Apple juice.
Oh, internet, I just had the best of weekends.
I had three of the fab five,
so my weekend was full of all things pink…
and blue, too!
That’s right — earlier today (Sunday),
we celebrated Juliana’s fourth birthday
with a cookie monster party in my house!
I’ll have full party details soon,
after I sort through the pictures
and the pile of dishes sitting in my sink.
– — –
But now, it is late on Sunday night
and I’m listening to four of the fab five
– Angelina, Aviean, Juliana and Olivia –
asleep in the bedroom next to me.
I’m taking the couch tonight,
because there is a three in four chance
that, at some point tonight, one of them will wake up crying.
Anytime I have at least three of the girls,
we don’t make it through the night without someone crying.
This is usually fixed with a little bit of rocking back and forth
on the edge of the bed and sometimes a little lullaby singing.
– — –
Tonight I’m wishing I wrote an anonymous blog
because I’d really like to tell you about
going to have coffee with someone tonight.
Okay, he had coffee, I had an apple juice box, whatever,
I think you get the point. Coffee. Except with apple juice.
We sat there and talked for two hours,
and could have talked for two more
but I had to go and retrieve four of the fab five.
Things that don’t, you know, typically happen in my life:
trying to figure out childcare arrangements
for children that aren’t mine
so I can go have coffee apple juice with a boy.
It was, without a doubt,
one of the most enjoyable conversations I can remember.

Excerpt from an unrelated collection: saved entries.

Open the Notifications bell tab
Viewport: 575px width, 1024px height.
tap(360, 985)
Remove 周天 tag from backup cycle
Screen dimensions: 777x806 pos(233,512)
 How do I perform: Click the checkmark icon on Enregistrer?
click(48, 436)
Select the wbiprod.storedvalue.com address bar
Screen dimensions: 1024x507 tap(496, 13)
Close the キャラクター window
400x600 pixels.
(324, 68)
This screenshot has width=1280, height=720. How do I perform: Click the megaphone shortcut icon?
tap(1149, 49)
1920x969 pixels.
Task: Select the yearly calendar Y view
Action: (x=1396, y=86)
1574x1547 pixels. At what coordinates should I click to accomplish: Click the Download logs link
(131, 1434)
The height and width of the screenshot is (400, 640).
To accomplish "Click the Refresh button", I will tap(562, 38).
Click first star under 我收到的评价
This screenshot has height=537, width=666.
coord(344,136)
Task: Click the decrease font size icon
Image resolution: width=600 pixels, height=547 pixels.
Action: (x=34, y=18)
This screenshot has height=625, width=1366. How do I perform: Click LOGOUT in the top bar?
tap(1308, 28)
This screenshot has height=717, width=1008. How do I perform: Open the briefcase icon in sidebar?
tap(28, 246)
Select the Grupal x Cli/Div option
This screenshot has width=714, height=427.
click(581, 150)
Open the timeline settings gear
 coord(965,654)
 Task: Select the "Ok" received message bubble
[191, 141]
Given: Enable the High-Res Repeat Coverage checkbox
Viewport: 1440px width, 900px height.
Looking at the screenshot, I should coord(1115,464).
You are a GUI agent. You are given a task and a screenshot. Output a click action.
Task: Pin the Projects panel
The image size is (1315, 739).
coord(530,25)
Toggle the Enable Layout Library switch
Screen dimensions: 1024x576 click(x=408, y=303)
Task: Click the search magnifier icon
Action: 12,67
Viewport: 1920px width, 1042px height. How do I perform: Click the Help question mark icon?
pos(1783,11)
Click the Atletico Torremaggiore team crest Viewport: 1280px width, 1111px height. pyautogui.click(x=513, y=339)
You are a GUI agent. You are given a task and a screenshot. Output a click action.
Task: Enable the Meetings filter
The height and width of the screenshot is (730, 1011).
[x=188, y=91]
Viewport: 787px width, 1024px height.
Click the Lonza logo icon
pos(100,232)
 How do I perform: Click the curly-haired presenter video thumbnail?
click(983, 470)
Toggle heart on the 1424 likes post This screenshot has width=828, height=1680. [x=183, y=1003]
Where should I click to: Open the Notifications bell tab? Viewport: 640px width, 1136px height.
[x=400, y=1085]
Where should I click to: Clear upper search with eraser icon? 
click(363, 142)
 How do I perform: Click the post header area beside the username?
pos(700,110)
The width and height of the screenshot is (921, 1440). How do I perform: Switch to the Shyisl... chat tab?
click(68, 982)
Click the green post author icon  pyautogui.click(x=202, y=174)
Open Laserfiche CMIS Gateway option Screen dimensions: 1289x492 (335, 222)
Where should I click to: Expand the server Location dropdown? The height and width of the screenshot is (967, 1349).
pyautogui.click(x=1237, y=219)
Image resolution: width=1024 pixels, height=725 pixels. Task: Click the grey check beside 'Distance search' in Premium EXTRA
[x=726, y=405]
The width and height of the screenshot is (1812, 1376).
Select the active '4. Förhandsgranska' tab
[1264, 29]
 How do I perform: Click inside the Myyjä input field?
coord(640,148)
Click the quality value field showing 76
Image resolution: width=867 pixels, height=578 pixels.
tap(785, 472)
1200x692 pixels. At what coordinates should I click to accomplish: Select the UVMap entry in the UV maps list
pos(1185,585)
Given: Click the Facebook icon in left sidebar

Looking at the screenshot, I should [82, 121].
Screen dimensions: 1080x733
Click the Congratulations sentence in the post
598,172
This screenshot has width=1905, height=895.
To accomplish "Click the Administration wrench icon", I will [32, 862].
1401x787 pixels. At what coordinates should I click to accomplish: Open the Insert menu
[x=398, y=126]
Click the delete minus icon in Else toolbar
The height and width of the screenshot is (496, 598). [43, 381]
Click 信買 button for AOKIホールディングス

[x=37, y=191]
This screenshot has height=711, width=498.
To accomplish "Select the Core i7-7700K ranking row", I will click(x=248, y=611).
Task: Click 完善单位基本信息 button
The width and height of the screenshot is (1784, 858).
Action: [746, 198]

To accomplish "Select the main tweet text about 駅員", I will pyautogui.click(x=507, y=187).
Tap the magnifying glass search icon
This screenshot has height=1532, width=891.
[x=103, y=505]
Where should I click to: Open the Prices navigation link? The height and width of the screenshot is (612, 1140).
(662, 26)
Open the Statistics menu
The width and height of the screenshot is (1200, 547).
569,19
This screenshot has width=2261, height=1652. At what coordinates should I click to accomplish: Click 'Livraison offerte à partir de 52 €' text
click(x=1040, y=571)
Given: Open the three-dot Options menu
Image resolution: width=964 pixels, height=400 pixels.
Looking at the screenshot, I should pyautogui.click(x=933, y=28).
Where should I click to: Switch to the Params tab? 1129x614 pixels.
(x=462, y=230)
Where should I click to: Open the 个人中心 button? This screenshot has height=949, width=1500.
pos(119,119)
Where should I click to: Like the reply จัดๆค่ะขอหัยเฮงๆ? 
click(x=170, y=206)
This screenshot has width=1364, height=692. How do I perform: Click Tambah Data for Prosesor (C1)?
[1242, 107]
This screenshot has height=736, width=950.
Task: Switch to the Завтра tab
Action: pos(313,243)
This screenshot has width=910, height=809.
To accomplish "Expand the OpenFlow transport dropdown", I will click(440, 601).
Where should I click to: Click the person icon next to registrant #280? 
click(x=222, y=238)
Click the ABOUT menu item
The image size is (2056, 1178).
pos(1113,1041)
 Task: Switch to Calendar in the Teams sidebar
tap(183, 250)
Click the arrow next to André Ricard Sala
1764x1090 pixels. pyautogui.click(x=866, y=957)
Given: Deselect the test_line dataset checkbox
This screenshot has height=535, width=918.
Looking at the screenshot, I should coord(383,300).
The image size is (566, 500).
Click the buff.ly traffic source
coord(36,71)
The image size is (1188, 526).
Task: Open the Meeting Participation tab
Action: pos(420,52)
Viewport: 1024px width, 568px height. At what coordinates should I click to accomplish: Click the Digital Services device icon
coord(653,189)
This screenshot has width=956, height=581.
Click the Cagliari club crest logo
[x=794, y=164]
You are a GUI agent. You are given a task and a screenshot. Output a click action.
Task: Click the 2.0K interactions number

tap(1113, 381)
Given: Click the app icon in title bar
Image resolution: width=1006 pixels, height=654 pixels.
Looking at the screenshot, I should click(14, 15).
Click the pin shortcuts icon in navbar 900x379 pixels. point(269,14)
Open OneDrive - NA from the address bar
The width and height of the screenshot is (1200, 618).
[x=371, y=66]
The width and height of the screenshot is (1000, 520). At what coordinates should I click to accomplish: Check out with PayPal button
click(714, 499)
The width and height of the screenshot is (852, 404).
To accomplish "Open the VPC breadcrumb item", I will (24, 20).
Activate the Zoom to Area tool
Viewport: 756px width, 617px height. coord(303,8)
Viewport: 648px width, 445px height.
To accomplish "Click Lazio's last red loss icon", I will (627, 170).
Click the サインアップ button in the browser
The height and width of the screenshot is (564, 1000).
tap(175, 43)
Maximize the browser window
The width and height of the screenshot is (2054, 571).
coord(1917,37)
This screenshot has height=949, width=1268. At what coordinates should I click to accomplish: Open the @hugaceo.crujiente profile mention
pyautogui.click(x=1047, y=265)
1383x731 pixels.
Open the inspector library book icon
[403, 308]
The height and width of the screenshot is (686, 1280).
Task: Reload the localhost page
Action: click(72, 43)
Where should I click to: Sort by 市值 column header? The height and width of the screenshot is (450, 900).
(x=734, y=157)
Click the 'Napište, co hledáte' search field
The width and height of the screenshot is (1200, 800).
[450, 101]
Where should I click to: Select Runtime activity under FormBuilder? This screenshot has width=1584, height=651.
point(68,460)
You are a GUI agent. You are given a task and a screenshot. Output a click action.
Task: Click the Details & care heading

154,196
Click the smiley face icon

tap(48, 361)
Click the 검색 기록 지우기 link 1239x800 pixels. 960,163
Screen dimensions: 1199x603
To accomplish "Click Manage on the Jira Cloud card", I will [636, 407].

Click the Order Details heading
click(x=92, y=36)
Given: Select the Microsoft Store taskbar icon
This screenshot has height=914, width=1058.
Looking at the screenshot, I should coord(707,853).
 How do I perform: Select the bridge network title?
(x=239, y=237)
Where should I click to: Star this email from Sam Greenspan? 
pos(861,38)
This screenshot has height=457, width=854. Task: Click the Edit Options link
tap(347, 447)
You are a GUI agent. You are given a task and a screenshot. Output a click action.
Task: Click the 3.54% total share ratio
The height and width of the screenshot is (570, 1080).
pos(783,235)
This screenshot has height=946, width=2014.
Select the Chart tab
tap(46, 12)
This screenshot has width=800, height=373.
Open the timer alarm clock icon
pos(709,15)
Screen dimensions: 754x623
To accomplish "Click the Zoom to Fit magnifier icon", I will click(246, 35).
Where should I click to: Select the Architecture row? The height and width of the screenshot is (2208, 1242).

Sometimes, you just want to talk to a boy, you know?
Sometimes you just want to feel like a normal girl for a couple of hours.
I rarely feel like a normal girl when it comes to boys,
mainly because of being overweight.
Men are visual creatures, from what I can tell.
I don’t think it’s bad; I think it’s how God designed them.
But most men can’t see past my weight,
and so the rest of me feels invisible a lot of times.
Sometimes, when I think about me and love,
I wish I could be on one of those shows where I’m behind a curtain.
Except, in my version of this daydream, I’m behind the curtain
for as long as it takes for him to fall in love with me.
I may be wrong, genuinely, I may be wrong
but I like to think that, if someone would just look past what they see
when they first see me, maybe they could love me.
I always wish I could sit across from them, look them in the eyes
and softly say
“please don’t forget that beauty fades.”
I don’t want to be loved because of my appearance,
because that is one of the quickest things to change.
Beauty fades, day by day.
No, I want to be sitting on the front porch,
rocking back and forth,
grandchildren playing in the front yard
when he says “You still in this, Amy Beth?”
I want to look back at him and, without missing a beat, give him my answer.
“Oh, you better believe we’re still in this.”